Bu süre zarfında şirket, aile tarafından işletilen küçük bir girişimden büyük bir ilaç devine dönüştü ve tüketici sağlık ürünleri, tıbbi cihazlar ve farmasötik ürünler alanında faaliyet gösteren daha küçük şirketleri bünyesine kattı.
Önerilen makale: dogecoin nedir hakkında bilgi almak ve güncel girişimcilik haberlerine ulaşmak almak için ilgili sayfayı ziyaret edebilirsiniz.
2018 yılında holdingin değerinin 360 milyar dolar gibi şaşırtıcı bir rakam olduğu tahmin ediliyordu.
Peki oraya nasıl geldi?
Aile Kavgasının Temeli
Robert Wood Johnson, Pensilvanya’daki on bir çocuktan biri olarak büyüdü.
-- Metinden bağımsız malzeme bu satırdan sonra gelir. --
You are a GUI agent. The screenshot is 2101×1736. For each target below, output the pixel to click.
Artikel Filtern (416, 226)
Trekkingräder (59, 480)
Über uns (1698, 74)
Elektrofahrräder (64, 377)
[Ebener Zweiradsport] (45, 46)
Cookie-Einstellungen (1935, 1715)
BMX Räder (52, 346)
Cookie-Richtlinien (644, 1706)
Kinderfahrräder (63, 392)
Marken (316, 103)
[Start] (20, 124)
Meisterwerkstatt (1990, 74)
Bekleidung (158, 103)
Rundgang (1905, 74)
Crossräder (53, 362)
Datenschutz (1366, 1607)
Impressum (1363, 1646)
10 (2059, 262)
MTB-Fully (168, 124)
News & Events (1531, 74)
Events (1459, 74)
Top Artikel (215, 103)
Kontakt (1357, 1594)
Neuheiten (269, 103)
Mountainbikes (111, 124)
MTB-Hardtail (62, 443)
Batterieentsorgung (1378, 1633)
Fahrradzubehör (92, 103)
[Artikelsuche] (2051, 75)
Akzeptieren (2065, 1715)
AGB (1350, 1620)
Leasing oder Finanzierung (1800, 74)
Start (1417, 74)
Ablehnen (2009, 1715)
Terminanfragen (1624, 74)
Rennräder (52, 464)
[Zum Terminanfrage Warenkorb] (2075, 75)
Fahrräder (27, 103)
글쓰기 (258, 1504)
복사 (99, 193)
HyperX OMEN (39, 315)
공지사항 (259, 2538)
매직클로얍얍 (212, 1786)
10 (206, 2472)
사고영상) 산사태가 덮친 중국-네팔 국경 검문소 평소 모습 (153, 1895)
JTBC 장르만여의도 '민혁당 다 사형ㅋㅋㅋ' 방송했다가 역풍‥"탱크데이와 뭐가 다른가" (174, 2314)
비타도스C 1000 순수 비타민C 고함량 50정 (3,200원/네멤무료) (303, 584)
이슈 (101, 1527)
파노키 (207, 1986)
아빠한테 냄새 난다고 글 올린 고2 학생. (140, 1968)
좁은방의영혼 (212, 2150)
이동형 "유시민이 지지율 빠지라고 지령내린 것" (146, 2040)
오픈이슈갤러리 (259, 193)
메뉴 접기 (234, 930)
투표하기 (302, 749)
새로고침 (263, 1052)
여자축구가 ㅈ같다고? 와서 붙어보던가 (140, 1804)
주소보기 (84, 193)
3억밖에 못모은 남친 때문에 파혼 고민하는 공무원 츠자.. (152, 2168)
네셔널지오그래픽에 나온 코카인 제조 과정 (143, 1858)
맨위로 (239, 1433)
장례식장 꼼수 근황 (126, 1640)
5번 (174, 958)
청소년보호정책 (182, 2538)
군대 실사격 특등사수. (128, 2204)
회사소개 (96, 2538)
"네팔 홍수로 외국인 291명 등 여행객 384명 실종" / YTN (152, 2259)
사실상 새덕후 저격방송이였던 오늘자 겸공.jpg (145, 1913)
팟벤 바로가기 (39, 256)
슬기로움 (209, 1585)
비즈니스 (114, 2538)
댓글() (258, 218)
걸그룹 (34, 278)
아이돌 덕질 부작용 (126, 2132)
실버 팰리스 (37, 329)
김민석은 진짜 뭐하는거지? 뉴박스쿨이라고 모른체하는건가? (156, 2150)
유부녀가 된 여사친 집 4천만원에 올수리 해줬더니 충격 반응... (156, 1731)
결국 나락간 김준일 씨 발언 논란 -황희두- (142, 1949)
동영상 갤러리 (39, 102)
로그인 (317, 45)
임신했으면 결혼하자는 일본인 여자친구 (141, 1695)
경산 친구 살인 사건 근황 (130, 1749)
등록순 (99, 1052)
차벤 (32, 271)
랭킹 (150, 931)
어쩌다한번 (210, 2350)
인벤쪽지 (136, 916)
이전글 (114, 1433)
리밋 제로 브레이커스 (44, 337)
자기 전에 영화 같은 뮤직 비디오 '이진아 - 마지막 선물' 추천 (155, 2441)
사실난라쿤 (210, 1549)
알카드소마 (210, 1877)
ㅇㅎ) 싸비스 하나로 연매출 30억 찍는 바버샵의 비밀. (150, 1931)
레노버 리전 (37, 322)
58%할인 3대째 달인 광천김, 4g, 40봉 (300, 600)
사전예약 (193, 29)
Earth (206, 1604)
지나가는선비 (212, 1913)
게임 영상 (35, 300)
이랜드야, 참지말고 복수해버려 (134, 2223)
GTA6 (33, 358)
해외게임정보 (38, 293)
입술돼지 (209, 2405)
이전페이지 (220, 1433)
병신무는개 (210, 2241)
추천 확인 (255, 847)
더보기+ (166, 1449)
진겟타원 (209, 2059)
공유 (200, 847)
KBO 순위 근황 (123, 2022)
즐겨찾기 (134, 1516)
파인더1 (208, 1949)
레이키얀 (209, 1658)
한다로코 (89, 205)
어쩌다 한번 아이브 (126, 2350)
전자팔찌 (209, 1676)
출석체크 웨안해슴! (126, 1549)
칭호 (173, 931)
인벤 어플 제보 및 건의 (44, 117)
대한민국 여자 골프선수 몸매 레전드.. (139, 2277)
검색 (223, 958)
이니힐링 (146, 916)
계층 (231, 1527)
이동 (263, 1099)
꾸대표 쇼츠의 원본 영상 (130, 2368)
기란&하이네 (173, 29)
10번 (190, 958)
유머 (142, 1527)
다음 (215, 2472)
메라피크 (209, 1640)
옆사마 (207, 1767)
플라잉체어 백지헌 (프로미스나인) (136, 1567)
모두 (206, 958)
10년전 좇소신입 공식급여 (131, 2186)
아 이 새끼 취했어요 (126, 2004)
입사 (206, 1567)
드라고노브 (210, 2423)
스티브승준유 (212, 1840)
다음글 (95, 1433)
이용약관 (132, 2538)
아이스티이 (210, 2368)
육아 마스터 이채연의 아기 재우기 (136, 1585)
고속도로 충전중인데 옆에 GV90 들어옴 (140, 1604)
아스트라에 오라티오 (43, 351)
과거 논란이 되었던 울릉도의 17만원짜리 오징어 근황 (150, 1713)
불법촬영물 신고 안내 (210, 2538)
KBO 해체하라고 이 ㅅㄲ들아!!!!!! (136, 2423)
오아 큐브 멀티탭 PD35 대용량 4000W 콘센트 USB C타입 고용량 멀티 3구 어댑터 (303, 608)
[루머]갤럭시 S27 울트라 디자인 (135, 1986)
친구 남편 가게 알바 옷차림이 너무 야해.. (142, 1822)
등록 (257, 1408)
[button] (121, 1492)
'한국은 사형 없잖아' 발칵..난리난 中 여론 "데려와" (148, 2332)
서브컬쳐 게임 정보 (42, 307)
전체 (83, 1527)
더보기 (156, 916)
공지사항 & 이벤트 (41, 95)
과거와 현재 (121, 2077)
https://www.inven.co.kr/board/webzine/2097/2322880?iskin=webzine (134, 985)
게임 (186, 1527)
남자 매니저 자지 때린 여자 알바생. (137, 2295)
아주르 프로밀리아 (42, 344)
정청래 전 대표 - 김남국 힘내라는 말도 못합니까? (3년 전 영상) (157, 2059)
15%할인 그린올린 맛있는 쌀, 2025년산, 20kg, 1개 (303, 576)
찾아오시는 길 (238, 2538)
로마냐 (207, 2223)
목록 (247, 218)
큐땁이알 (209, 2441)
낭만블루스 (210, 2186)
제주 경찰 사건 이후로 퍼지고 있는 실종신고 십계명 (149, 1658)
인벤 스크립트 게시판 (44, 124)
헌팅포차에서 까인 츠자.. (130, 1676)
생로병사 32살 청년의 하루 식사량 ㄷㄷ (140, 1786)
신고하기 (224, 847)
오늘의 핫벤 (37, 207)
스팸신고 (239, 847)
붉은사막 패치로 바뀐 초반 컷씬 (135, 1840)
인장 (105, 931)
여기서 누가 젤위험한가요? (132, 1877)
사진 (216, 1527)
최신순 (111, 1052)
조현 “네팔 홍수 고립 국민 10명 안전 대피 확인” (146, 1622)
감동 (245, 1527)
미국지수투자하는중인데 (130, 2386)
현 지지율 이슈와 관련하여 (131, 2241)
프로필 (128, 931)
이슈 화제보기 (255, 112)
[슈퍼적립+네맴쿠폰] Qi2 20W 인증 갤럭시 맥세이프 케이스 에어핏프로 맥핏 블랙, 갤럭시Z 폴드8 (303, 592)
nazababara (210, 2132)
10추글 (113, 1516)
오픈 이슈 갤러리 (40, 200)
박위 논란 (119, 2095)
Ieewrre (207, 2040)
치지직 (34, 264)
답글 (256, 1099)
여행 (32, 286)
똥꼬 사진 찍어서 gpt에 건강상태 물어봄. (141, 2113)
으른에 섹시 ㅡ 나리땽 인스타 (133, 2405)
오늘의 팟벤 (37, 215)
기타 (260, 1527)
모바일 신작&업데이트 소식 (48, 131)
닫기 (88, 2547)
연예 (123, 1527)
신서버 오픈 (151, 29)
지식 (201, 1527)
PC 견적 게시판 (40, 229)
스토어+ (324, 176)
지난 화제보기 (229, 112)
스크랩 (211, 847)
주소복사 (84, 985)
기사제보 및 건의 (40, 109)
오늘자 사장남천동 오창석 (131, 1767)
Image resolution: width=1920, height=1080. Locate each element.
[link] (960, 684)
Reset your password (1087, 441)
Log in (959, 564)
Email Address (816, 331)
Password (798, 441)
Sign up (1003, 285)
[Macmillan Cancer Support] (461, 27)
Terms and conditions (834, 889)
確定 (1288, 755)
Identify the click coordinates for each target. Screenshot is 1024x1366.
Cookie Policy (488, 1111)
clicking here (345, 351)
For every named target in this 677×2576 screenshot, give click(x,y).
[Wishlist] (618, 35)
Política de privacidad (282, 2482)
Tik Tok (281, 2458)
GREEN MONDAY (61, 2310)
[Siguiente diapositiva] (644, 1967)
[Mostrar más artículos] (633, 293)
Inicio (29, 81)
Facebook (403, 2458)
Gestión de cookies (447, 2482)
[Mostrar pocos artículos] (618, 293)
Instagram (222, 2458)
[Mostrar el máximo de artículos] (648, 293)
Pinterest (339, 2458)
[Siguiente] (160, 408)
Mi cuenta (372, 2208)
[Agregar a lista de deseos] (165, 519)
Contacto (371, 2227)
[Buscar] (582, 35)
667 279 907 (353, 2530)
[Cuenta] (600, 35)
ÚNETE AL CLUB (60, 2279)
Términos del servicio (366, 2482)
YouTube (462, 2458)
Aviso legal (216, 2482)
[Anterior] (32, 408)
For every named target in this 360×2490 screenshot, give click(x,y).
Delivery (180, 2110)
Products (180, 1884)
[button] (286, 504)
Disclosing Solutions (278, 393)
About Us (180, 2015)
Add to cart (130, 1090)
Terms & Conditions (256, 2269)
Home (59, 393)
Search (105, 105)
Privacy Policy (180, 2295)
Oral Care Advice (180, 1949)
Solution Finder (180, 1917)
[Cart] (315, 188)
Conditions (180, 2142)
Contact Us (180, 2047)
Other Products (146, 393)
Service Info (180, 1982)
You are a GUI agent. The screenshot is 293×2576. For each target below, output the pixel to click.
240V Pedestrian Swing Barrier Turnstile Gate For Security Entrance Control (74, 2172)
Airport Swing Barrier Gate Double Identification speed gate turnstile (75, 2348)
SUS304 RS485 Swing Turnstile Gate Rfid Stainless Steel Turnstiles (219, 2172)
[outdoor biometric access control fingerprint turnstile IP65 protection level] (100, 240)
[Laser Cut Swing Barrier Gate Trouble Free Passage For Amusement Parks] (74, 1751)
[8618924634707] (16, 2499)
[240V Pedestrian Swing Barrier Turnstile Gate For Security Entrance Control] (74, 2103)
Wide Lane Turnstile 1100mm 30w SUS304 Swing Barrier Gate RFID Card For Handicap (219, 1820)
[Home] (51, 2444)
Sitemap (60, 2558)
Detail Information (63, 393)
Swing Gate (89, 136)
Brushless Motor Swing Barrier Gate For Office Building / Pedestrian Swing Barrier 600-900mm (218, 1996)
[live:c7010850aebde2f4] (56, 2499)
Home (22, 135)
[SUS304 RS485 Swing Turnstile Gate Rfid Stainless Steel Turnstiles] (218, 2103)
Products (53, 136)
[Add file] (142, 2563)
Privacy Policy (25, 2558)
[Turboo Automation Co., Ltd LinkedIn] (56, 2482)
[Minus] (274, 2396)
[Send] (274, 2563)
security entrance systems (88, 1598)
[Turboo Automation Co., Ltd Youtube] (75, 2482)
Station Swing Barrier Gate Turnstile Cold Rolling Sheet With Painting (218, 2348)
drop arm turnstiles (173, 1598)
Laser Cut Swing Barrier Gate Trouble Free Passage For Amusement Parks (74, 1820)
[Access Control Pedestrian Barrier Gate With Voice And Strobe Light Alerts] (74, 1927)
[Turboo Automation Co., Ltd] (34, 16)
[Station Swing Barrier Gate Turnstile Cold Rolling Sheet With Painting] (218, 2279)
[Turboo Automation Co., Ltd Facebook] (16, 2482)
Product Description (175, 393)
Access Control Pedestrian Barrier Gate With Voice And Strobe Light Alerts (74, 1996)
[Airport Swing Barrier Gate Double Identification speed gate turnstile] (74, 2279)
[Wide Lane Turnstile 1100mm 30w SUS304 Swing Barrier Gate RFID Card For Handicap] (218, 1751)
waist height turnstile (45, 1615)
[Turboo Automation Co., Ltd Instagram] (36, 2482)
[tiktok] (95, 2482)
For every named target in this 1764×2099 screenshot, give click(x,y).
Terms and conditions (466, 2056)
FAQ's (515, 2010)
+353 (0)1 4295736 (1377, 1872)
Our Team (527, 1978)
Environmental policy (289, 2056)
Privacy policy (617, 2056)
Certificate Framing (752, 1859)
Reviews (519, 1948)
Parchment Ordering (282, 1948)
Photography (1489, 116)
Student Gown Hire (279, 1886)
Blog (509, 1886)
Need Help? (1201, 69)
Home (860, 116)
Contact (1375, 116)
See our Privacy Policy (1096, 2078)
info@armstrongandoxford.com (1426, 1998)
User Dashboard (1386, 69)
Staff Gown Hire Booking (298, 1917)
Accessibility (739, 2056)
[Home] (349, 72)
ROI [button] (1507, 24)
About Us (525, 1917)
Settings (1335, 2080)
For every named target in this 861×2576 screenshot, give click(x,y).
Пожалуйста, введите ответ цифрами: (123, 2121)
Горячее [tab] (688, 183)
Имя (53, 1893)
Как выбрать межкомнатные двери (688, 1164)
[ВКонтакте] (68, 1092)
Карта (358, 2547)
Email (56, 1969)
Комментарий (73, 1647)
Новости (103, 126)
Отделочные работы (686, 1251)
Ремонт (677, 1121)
Bedeli ne olursa olsun aralarında en ünlüsü olmaya kararlıydı.
1883 yılında küçük kardeşleri ilaç sektöründe ses getiren bir şirket kurmuştu. Robert yeni firmanın ne kadar iyi durumda olduğunu görünce katılmak istedi.
Robert yatırım yaptıktan sonra üç kardeş yeni, anonim Johnson & Johnson şirketini kurdu. Kısa süre sonra Robert zirveye doğru ilerledi.
Johnson & Johnson ile eşanlamlı olan bebek işi 1894’te başladı ve amiral gemisi olan talk pudrası ürünü, en azından 2018’deki bomba manşetlere çıkana kadar kısa süre içinde dünyanın en güvenilir ürünlerinden biri haline geldi – ancak daha sonra buna daha fazla değineceğiz.
Şirket ayrıca, Robert’ın pek çok demiryolu işçisinin işyerinde yaralanmalar sonucu öldüğünü öğrenmesinin ardından ilk ticari ilk yardım çantasını da icat etti.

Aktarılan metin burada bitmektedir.